On Speaking Many Languages Poorly

Lady, I only speak two languages—English and bad English. But I’ve spent some time traveling here and there, I like a lot of “foreign” movies, music, and literature, and although I’m a stranger in a strange land, dwelling now for six years in Korea, I still don’t and may never speak Korean, known locally as the vaguely Burmese-sounding Hangoogaw, at the level required to earn money from doing so. I know a lot of words in more than a few languages, but sustaining a conversation would really tax my soul.

For a few months I studied Chinese with a tutor, and I think we both felt I made a lot of progress, especially as she was always there to tell me when I was mucking up my tones. But that was years ago and I’m really out of practice. Right now I could walk up to a group of Chinese tourists, say hello in the major dialect of their language, and tell them I’m an American. Then they might say so what. And I would just stare blankly, because I don’t know how to say so what. And then they would look at each other and move on. Speaking Chinese for me feels a little like crossing a roaring river by jumping on outcroppings of rock, like in Most Extreme Elimination Challenge, except you always fall, hit your head, and drown.

Korean is a complicated beast. I find myself frequently wondering if everyone just says the same things over and over again, or if I only understand a certain number of the things they say—I hear the words meechutda, rendered in Korean English as “you al belee kuh-lay-jee”, and sheebal gaysekya, “you bad guy”, several times a day. Children and university students are easier to understand as long as they don’t start talking about video games or comedy shows. Older adults are impossible. I can’t even generalize as to what they talk about. Once I heard a group talking about problems with the Chinese—they called them choong-gook-nom, Chinese bastards, Middle Country guys, which is funny because even though Koreans disdain China, their word for China literally means the country in the center, as though Korea is peripheral—though when Koreans complain about how uncouth the Chinese are (loud talking and eating, cut in lines, jaywalk, generally ignore rules and laws), I think most foreigners are like, how are you guys any different?

In one Korean comedy show I keep thinking about there was a male fashion model and some comedians. And of course the comedians made fun of the model’s clothes. So far as I can tell comedy in Korea is confined almost entirely to physical appearance and interpersonal relationships—comedians who discuss politics find themselves cooling their heels in jail in this free society guarded by forty thousand American soldiers. I do not believe there is any discussion of sex or genitalia or race, unless it’s to take potshots at South or Southeast Asian workers.

Anyway, they’re making fun of his clothes, and in the past the model wore a shirt that looked like Captain Picard’s uniform from The Next Generation, a red bar over the shoulders, black everywhere else. And, incredibly, someone said he looked like he was from Star Trek. That comedian must have spent time a lot of time abroad, because Star Trek is unknown here—possibly because Korea was the victim rather than the perpetrator of modern colonialism, for which Star Trek is an apology. The show is also about exploring a universe of headcrests without money, concepts which are anathema in hypercapitalist milkpale doctorworld—people like soap operas about the rich and the poor duking it out and falling in love in Seoul. Sometimes the characters vacation in the Ryukyus, Shanghai, or a suspiciously small New York golf course. But mostly they stay inside limousines and white mansions and doctor’s offices and office towers which look, curiously, like something out of The Great Gatsby (the book) and DS9.

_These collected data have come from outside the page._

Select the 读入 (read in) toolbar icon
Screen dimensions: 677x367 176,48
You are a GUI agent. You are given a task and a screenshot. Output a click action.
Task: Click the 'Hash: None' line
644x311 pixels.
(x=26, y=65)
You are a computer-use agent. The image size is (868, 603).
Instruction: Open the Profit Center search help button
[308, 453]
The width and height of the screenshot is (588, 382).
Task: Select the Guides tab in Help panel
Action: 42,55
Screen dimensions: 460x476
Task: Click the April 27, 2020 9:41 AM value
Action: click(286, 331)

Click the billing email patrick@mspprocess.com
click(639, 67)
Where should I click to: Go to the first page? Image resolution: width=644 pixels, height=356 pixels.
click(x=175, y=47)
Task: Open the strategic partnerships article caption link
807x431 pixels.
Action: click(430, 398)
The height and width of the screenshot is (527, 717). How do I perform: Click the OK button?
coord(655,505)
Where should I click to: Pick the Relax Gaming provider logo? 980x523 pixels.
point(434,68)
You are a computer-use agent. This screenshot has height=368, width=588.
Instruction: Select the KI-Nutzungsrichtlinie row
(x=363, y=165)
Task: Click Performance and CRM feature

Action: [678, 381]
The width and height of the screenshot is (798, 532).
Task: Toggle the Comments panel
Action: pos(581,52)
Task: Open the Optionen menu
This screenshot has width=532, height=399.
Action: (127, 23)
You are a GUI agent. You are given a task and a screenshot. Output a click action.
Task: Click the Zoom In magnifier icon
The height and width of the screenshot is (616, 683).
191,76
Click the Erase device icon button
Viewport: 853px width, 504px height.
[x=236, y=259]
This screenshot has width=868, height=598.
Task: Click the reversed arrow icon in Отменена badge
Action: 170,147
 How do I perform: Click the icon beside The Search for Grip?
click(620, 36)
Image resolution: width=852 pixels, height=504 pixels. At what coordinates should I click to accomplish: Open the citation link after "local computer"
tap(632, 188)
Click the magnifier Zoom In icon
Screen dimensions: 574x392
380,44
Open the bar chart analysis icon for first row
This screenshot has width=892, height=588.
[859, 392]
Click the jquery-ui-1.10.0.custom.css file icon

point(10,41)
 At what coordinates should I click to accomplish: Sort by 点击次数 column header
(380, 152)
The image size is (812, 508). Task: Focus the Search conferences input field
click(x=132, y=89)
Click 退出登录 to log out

So they say the model looked like he was from Star Trek, which is not subtle enough to be funny, and of course no one in Korea knows anything about Star Trek—is it about celebrities going hiking?—so the producers decide to show a clip from Star Trek to educate the ignorant masses, and they choose one of the new movies—some security guards walking through the Enterprise’s curiously steamy pipe-dominated depths—which feature totally different uniforms from those in The Next Generation, proving that the producers themselves didn’t know what the comedian was talking about, that they didn’t bother to find out, and that they didn’t care that no Korean watching that show could ever possibly understand the unnecessary straw-grasping joke the comedian was attempting to make.

Maybe a google image search would have helped, but this is the unhappy land of Naver, despised by English teachers across the country because, I swear to god, every time a student doesn’t know a word, they use naver, and then ninety-nine percent of the time the word is wrong or out of context. Perhaps the producers used naver to find out what Star Trek was. It’s interesting to compare the results: naver versus google, showing that Korea is obviously a land where Star Trek did not exist before 2009.

For the first time in six years a student told me yesterday she preferred google translate, which doesn’t require thumbing through eighty different mobile popups for nose surgery, and I was like, my god, what is the world coming to?